You’re Next gives the audience what it expects from a home invasion movie – creepy people on the outside in masks (this time animal masks) who seem to know just where to be to be able to hack, slash, stab or shoot whatever victim they have deemed to be next. These scenes are well handled – and while the movie is bloody, it’s not as bloody as you probably think it is – as much of violence is more hinted at that actually seen. We know that one-by-one the numbers will dwindle – but there will be one “survivor girl” who inexplicably makes it much farther than we expect – this time it’s Erin, played in a wonderful performance by Vinson – and Wingard and screenwriter Simon Barrett actually make her survival seem more realistic than it is most of the time. This film should get Vinson far more roles in the future.
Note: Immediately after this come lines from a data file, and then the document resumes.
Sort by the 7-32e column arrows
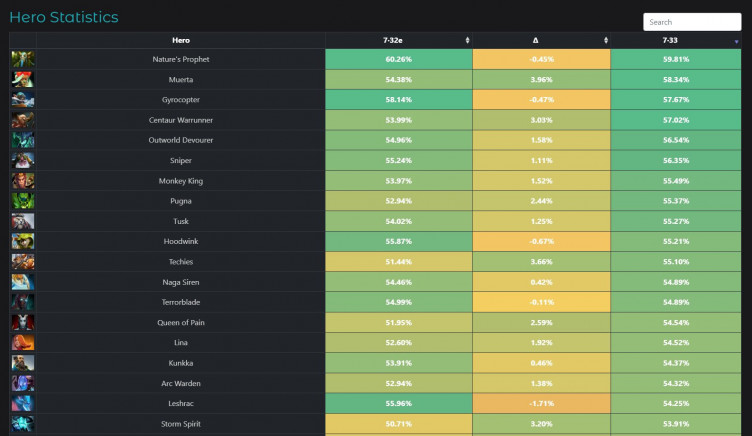This screenshot has height=436, width=752. click(467, 40)
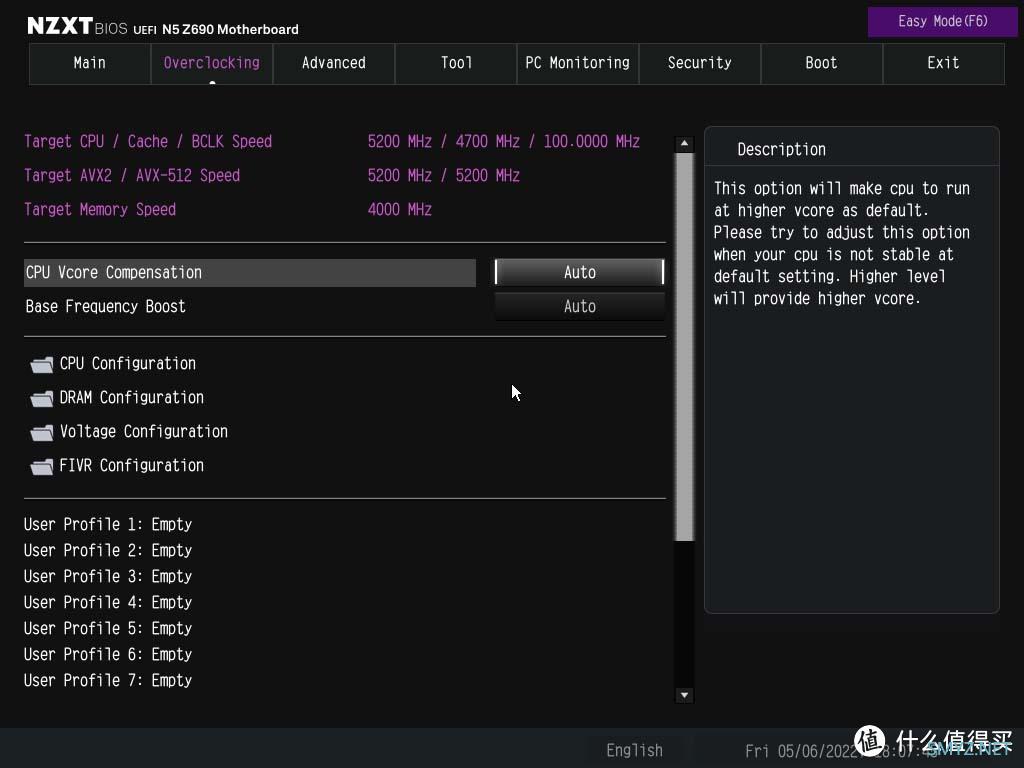Switch to the Main tab
This screenshot has width=1024, height=768.
click(90, 63)
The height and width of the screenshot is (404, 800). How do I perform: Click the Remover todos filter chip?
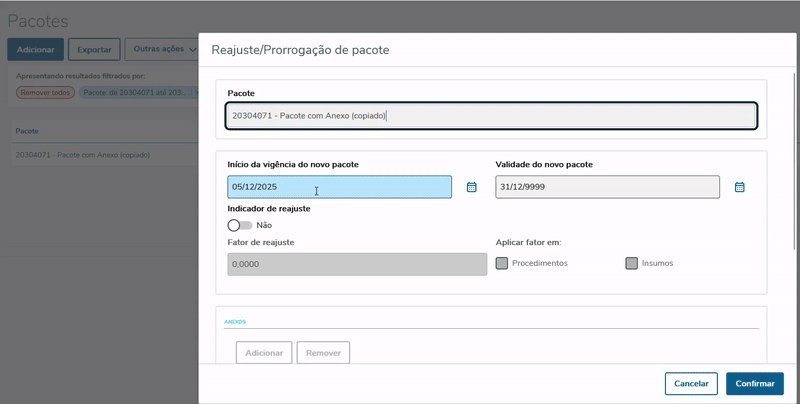pyautogui.click(x=46, y=93)
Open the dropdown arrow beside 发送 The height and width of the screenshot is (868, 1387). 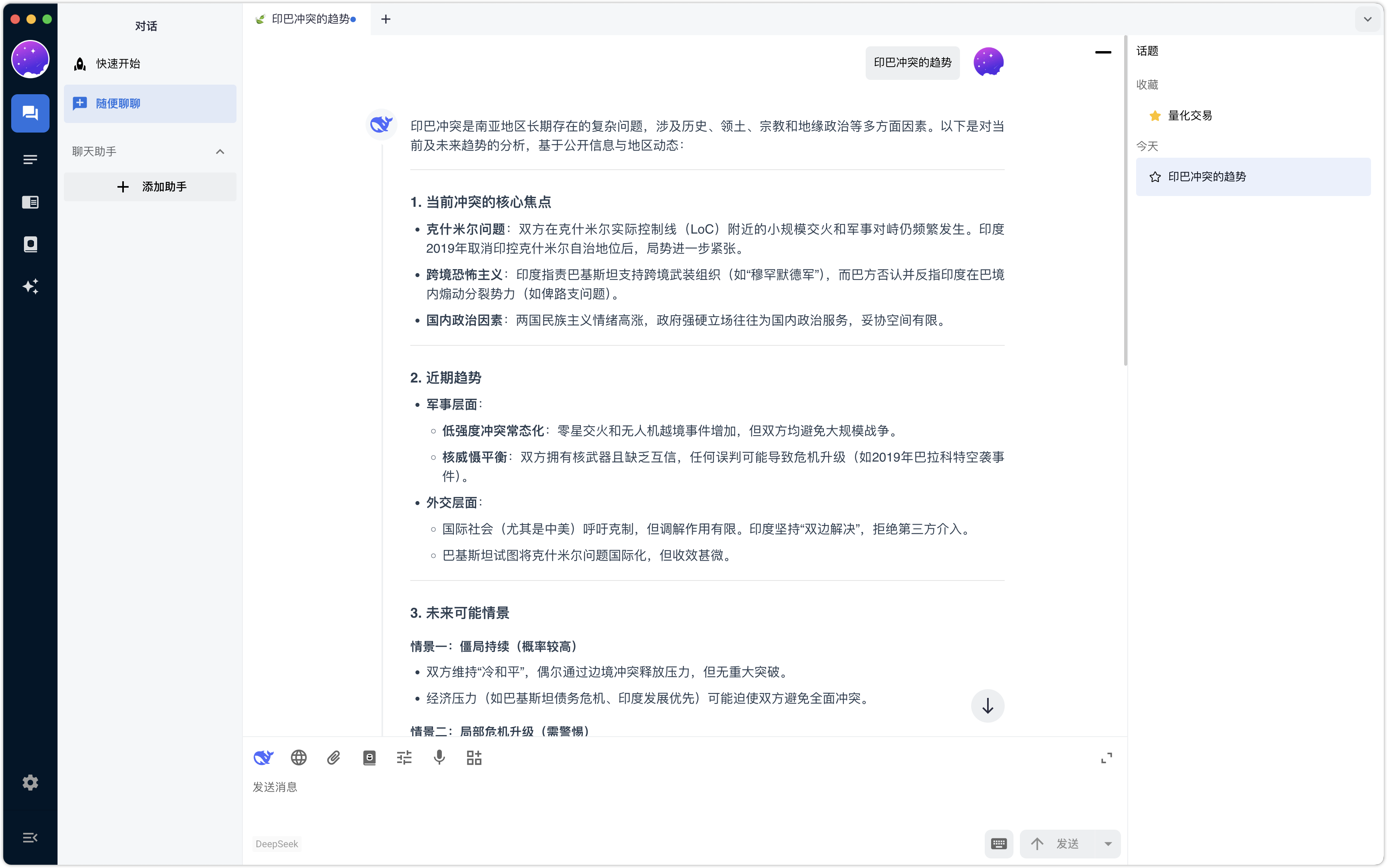coord(1108,843)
But the film is also a subtle, very black comedy. Even as the bodies start to pile up, this family, who doesn’t seem to like each other very much, they still bicker and reopen old wounds. One of my favorite moments is pretty much a throwaway one when the family argues which one of them should try and run for the car, and poor Aimee complains that “no one ever believes in me”, only to be reassured by her father that he believes in her – only to then promptly show why they probably shouldn’t have believed in her.

You’re Next is an effective horror movie – it’s clever without being too clever, it’s scary and bloody, but never crosses the line into torture porn, it has some plot twists you see coming, and some you don’t. In short, it’s an effective little horror movie. Not the masterpiece some wanted it to be, but pretty damn good.